If a line of the material contains "computer", copy it.
BEGIN
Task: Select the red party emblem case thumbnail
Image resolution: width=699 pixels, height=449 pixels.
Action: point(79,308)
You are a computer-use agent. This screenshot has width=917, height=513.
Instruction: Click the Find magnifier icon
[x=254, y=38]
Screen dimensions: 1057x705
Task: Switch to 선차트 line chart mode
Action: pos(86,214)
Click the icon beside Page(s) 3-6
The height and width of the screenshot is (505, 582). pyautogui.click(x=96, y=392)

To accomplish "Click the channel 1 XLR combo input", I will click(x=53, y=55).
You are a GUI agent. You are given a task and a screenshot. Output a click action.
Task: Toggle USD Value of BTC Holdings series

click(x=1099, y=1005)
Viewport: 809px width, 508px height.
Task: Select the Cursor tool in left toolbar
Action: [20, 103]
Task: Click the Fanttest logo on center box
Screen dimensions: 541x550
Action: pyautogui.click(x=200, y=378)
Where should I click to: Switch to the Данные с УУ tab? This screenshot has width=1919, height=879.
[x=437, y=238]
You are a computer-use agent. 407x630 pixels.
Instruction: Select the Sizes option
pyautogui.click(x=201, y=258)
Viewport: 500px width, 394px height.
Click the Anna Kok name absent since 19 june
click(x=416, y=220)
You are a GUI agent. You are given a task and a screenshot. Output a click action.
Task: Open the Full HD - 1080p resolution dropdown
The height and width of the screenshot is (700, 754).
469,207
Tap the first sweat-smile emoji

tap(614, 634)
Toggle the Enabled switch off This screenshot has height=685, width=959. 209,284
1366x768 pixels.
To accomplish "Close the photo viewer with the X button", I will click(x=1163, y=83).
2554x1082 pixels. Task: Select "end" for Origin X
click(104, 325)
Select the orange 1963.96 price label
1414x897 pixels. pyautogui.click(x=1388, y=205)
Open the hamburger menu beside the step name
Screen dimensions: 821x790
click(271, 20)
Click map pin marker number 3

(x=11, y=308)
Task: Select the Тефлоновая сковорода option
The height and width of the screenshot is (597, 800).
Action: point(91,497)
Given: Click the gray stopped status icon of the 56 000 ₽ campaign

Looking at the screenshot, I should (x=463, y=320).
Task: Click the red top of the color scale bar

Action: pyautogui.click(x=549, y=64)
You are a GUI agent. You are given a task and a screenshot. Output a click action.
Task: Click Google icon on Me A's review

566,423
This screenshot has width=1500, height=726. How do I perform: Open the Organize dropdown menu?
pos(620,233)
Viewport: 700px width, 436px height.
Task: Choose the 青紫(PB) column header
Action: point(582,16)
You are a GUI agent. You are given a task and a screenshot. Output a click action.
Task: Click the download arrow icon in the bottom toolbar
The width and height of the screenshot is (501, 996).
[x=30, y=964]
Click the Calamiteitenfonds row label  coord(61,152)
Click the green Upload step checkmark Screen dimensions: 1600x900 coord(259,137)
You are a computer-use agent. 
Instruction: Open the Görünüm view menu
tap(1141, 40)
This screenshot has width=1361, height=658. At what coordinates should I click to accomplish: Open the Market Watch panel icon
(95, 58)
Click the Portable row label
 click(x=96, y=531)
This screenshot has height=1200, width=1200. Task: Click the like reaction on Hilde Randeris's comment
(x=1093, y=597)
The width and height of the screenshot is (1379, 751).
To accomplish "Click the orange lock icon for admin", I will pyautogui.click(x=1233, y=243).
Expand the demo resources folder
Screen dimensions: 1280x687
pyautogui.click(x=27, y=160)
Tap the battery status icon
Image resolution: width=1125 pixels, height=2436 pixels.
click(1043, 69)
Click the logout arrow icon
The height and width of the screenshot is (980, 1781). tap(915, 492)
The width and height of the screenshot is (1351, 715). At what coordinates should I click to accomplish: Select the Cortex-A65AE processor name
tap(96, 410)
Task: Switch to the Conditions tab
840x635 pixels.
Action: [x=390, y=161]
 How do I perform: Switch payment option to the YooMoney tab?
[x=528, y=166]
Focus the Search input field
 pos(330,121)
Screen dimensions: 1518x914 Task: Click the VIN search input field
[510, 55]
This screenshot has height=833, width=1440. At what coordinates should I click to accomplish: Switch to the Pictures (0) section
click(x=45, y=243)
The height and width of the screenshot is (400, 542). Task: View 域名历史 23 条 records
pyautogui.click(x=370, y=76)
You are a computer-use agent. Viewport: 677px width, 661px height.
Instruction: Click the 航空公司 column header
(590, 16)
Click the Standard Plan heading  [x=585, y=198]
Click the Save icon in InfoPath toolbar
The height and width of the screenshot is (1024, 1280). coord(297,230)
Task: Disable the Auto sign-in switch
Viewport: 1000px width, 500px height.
END
• _Answer to the problem_
You are a computer-use agent. This screenshot has width=917, height=513.
You are a computer-use agent. 407x630 pixels.
You are a computer-use agent. 
You are a computer-use agent. Viewport: 677px width, 661px height.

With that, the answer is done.